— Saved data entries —

╭──

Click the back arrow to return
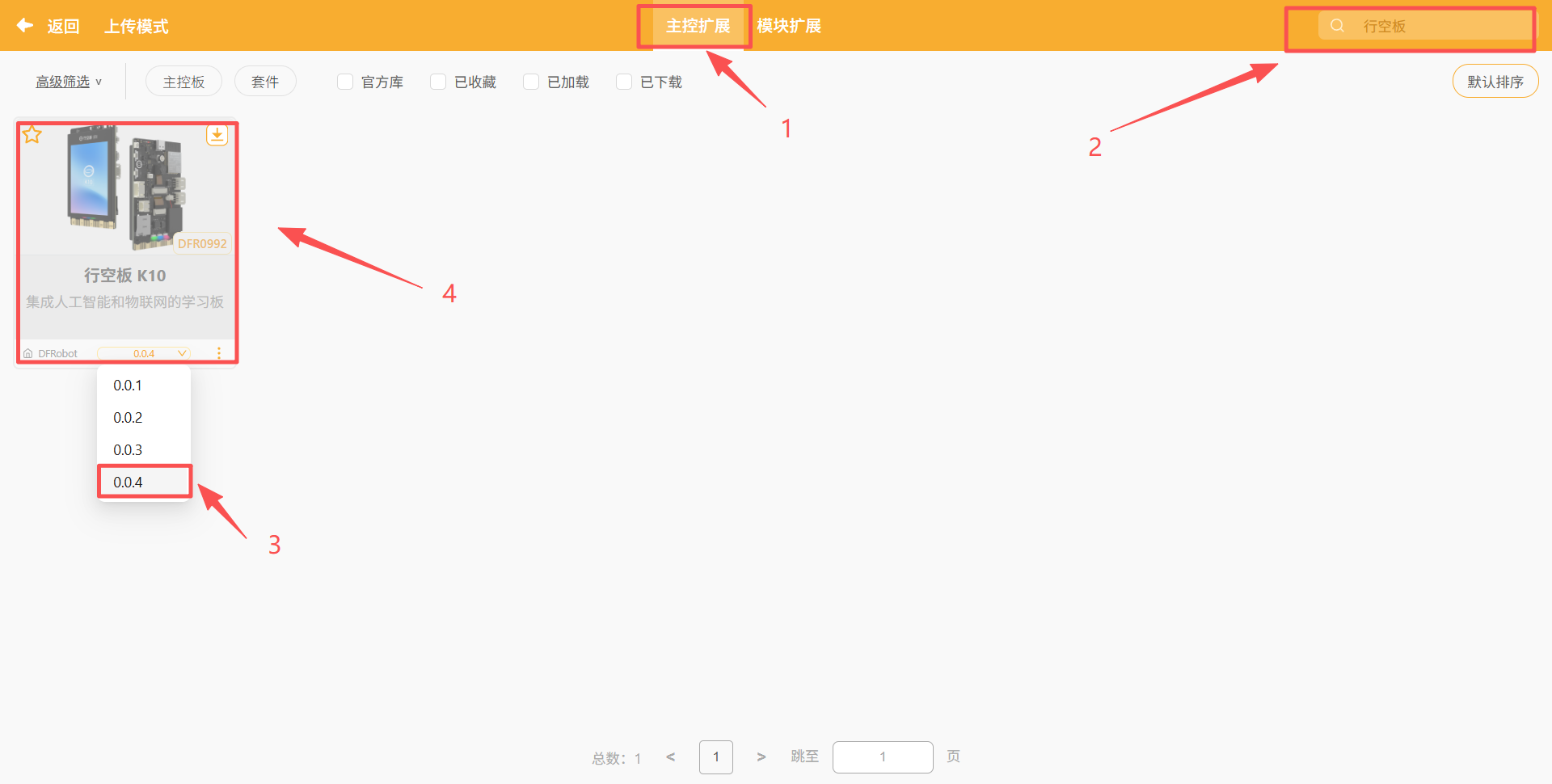The width and height of the screenshot is (1552, 784). pyautogui.click(x=24, y=25)
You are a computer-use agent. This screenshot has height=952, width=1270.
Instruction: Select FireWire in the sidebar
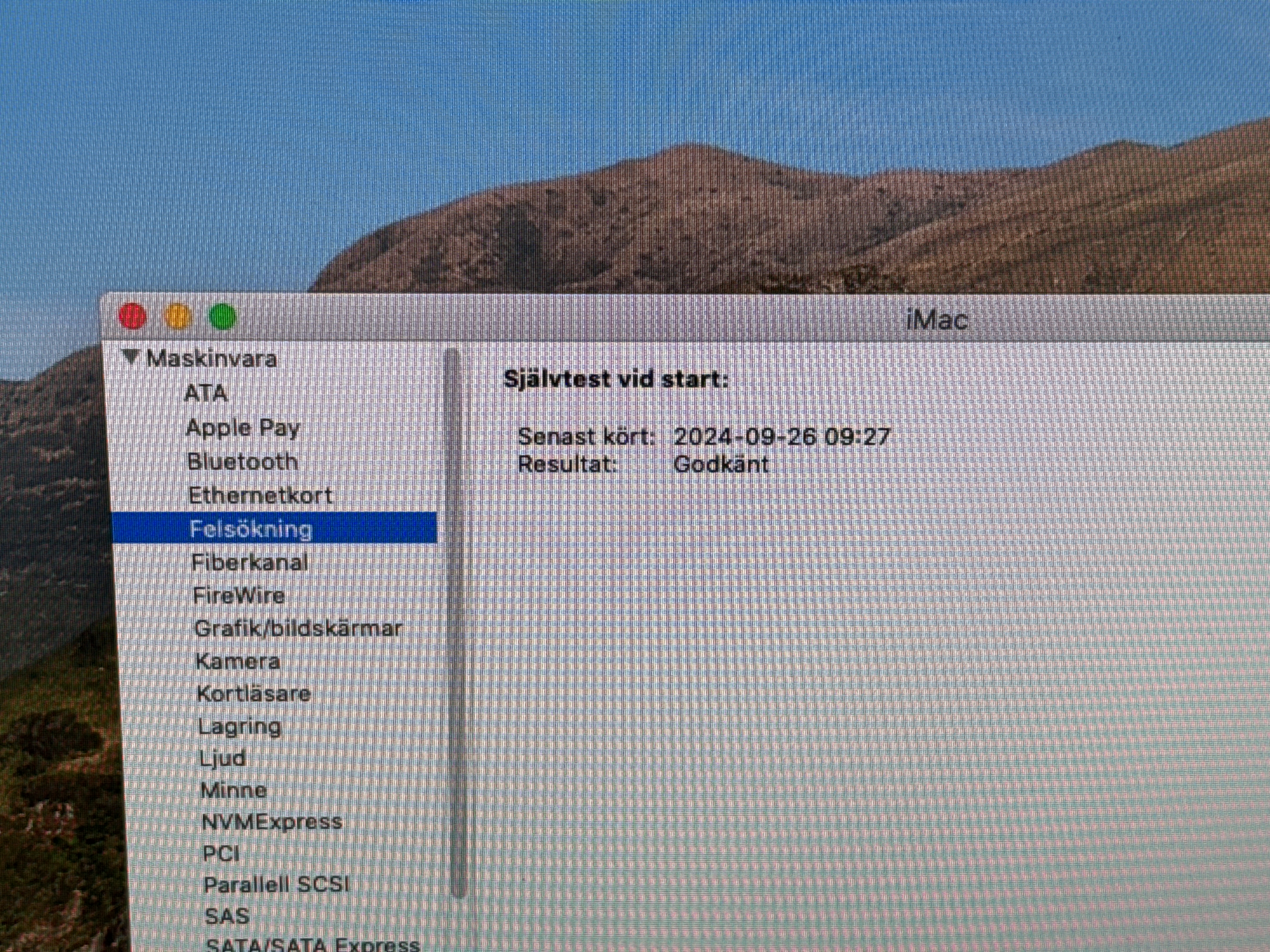point(239,596)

╰──

— TASK DIRECTIONS —
Please retype exactly the lines from the one containing "You are a computer-use" to the last line of the records above, both included, without any pictures.

— ANSWER —
You are a computer-use agent. This screenshot has height=952, width=1270.
Instruction: Select FireWire in the sidebar
point(239,596)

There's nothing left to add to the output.